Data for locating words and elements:
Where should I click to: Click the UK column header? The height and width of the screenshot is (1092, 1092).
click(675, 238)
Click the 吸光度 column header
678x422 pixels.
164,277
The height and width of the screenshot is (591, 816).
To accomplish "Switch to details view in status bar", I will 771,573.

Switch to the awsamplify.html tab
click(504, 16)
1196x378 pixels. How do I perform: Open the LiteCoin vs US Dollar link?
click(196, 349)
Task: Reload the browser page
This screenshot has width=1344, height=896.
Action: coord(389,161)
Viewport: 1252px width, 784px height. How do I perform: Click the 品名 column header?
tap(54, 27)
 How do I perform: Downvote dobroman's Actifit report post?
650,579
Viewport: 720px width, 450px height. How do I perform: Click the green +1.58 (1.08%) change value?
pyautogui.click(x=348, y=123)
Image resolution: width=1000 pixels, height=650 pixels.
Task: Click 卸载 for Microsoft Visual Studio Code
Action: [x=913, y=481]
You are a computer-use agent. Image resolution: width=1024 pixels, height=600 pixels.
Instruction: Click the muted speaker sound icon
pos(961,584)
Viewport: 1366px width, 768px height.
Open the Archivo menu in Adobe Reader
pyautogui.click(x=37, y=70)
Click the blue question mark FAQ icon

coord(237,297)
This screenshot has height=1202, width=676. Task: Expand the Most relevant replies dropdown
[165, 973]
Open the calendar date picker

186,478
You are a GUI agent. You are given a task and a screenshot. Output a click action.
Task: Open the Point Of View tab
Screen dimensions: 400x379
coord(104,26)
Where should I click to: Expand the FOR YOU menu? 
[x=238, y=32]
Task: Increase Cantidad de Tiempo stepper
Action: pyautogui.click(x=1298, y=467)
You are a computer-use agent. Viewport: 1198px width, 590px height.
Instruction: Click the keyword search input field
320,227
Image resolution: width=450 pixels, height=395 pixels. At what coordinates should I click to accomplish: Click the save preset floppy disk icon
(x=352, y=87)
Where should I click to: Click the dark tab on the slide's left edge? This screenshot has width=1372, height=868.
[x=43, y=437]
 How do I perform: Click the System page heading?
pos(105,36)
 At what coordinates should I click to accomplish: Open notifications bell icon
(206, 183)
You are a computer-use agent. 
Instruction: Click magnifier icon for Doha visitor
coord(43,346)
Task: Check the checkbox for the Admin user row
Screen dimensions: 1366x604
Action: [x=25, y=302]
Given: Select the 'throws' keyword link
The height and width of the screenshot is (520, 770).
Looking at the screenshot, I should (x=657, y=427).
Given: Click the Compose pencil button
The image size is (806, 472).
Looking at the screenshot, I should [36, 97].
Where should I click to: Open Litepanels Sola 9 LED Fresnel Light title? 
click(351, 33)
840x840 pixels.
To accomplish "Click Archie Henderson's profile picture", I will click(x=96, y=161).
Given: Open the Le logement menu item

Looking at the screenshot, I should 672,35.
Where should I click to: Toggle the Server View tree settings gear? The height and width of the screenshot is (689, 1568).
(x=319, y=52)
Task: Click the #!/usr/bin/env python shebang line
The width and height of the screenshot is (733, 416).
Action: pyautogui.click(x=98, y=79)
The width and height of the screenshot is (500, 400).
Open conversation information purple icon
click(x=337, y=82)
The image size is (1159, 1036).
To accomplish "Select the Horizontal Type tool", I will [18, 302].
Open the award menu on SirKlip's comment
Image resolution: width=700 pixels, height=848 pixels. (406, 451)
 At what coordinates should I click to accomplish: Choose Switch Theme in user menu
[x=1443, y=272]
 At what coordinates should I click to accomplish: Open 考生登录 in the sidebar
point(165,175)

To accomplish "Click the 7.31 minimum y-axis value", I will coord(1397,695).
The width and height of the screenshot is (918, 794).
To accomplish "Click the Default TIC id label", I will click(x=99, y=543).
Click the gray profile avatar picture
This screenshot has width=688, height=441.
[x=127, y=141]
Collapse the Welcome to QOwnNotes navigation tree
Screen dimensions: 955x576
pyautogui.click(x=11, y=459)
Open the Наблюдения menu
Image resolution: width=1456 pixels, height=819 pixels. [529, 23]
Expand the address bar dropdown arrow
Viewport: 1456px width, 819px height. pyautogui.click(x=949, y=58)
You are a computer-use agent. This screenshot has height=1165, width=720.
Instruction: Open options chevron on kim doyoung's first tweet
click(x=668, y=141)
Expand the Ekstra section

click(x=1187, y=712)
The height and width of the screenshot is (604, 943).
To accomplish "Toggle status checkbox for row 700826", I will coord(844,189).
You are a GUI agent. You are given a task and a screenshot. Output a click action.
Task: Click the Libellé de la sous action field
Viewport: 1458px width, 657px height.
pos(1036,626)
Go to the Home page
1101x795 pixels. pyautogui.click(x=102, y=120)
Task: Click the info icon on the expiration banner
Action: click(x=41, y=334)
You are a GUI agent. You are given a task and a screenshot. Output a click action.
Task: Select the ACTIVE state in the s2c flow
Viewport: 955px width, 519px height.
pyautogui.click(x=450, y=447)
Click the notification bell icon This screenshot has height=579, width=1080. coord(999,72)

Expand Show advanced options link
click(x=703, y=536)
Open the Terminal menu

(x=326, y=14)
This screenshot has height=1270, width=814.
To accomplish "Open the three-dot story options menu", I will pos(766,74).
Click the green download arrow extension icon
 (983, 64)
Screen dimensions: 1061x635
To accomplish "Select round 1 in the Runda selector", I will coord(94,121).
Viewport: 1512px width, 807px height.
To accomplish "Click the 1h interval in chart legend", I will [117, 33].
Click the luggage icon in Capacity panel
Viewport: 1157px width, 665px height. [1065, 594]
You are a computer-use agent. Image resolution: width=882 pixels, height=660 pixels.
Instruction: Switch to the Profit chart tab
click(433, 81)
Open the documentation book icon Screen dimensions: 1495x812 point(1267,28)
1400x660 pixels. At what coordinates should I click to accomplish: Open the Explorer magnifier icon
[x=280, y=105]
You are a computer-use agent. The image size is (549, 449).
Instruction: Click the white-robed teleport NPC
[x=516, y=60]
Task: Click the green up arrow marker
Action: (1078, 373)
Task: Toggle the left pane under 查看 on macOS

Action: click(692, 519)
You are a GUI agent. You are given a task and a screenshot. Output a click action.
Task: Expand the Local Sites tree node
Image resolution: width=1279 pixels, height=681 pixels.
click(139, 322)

## What this task involves
Reproduce these lines of data verbatim.

## Answer to the problem
Where should I click to: Click the UK column header? The height and width of the screenshot is (1092, 1092).
click(675, 238)
Click the 吸光度 column header
678x422 pixels.
164,277
The height and width of the screenshot is (591, 816).
To accomplish "Switch to details view in status bar", I will 771,573.

Switch to the awsamplify.html tab
click(504, 16)
1196x378 pixels. How do I perform: Open the LiteCoin vs US Dollar link?
click(196, 349)
Task: Reload the browser page
This screenshot has width=1344, height=896.
Action: coord(389,161)
Viewport: 1252px width, 784px height. How do I perform: Click the 品名 column header?
tap(54, 27)
 How do I perform: Downvote dobroman's Actifit report post?
650,579
Viewport: 720px width, 450px height. How do I perform: Click the green +1.58 (1.08%) change value?
pyautogui.click(x=348, y=123)
Image resolution: width=1000 pixels, height=650 pixels.
Task: Click 卸载 for Microsoft Visual Studio Code
Action: [x=913, y=481]
You are a computer-use agent. Image resolution: width=1024 pixels, height=600 pixels.
Instruction: Click the muted speaker sound icon
pos(961,584)
Viewport: 1366px width, 768px height.
Open the Archivo menu in Adobe Reader
pyautogui.click(x=37, y=70)
Click the blue question mark FAQ icon

coord(237,297)
This screenshot has height=1202, width=676. Task: Expand the Most relevant replies dropdown
[165, 973]
Open the calendar date picker

186,478
You are a GUI agent. You are given a task and a screenshot. Output a click action.
Task: Open the Point Of View tab
Screen dimensions: 400x379
coord(104,26)
Where should I click to: Expand the FOR YOU menu? 
[x=238, y=32]
Task: Increase Cantidad de Tiempo stepper
Action: pyautogui.click(x=1298, y=467)
You are a computer-use agent. Viewport: 1198px width, 590px height.
Instruction: Click the keyword search input field
320,227
Image resolution: width=450 pixels, height=395 pixels. At what coordinates should I click to accomplish: Click the save preset floppy disk icon
(x=352, y=87)
Where should I click to: Click the dark tab on the slide's left edge? This screenshot has width=1372, height=868.
[x=43, y=437]
 How do I perform: Click the System page heading?
pos(105,36)
 At what coordinates should I click to accomplish: Open notifications bell icon
(206, 183)
You are a computer-use agent. 
Instruction: Click magnifier icon for Doha visitor
coord(43,346)
Task: Check the checkbox for the Admin user row
Screen dimensions: 1366x604
Action: [x=25, y=302]
Given: Select the 'throws' keyword link
The height and width of the screenshot is (520, 770).
Looking at the screenshot, I should (x=657, y=427).
Given: Click the Compose pencil button
The image size is (806, 472).
Looking at the screenshot, I should [36, 97].
Where should I click to: Open Litepanels Sola 9 LED Fresnel Light title? 
click(351, 33)
840x840 pixels.
To accomplish "Click Archie Henderson's profile picture", I will click(x=96, y=161).
Given: Open the Le logement menu item

Looking at the screenshot, I should 672,35.
Where should I click to: Toggle the Server View tree settings gear? The height and width of the screenshot is (689, 1568).
(x=319, y=52)
Task: Click the #!/usr/bin/env python shebang line
The width and height of the screenshot is (733, 416).
Action: pyautogui.click(x=98, y=79)
The width and height of the screenshot is (500, 400).
Open conversation information purple icon
click(x=337, y=82)
The image size is (1159, 1036).
To accomplish "Select the Horizontal Type tool", I will [18, 302].
Open the award menu on SirKlip's comment
Image resolution: width=700 pixels, height=848 pixels. (406, 451)
 At what coordinates should I click to accomplish: Choose Switch Theme in user menu
[x=1443, y=272]
 At what coordinates should I click to accomplish: Open 考生登录 in the sidebar
point(165,175)

To accomplish "Click the 7.31 minimum y-axis value", I will coord(1397,695).
The width and height of the screenshot is (918, 794).
To accomplish "Click the Default TIC id label", I will click(x=99, y=543).
Click the gray profile avatar picture
This screenshot has width=688, height=441.
[x=127, y=141]
Collapse the Welcome to QOwnNotes navigation tree
Screen dimensions: 955x576
pyautogui.click(x=11, y=459)
Open the Наблюдения menu
Image resolution: width=1456 pixels, height=819 pixels. [529, 23]
Expand the address bar dropdown arrow
Viewport: 1456px width, 819px height. pyautogui.click(x=949, y=58)
You are a computer-use agent. This screenshot has height=1165, width=720.
Instruction: Open options chevron on kim doyoung's first tweet
click(x=668, y=141)
Expand the Ekstra section

click(x=1187, y=712)
The height and width of the screenshot is (604, 943).
To accomplish "Toggle status checkbox for row 700826", I will coord(844,189).
You are a GUI agent. You are given a task and a screenshot. Output a click action.
Task: Click the Libellé de la sous action field
Viewport: 1458px width, 657px height.
pos(1036,626)
Go to the Home page
1101x795 pixels. pyautogui.click(x=102, y=120)
Task: Click the info icon on the expiration banner
Action: click(x=41, y=334)
You are a GUI agent. You are given a task and a screenshot. Output a click action.
Task: Select the ACTIVE state in the s2c flow
Viewport: 955px width, 519px height.
pyautogui.click(x=450, y=447)
Click the notification bell icon This screenshot has height=579, width=1080. coord(999,72)

Expand Show advanced options link
click(x=703, y=536)
Open the Terminal menu

(x=326, y=14)
This screenshot has height=1270, width=814.
To accomplish "Open the three-dot story options menu", I will pos(766,74).
Click the green download arrow extension icon
 (983, 64)
Screen dimensions: 1061x635
To accomplish "Select round 1 in the Runda selector", I will coord(94,121).
Viewport: 1512px width, 807px height.
To accomplish "Click the 1h interval in chart legend", I will [117, 33].
Click the luggage icon in Capacity panel
Viewport: 1157px width, 665px height. [1065, 594]
You are a computer-use agent. Image resolution: width=882 pixels, height=660 pixels.
Instruction: Switch to the Profit chart tab
click(433, 81)
Open the documentation book icon Screen dimensions: 1495x812 point(1267,28)
1400x660 pixels. At what coordinates should I click to accomplish: Open the Explorer magnifier icon
[x=280, y=105]
You are a computer-use agent. The image size is (549, 449).
Instruction: Click the white-robed teleport NPC
[x=516, y=60]
Task: Click the green up arrow marker
Action: (1078, 373)
Task: Toggle the left pane under 查看 on macOS

Action: click(692, 519)
You are a GUI agent. You are given a task and a screenshot. Output a click action.
Task: Expand the Local Sites tree node
Image resolution: width=1279 pixels, height=681 pixels.
click(139, 322)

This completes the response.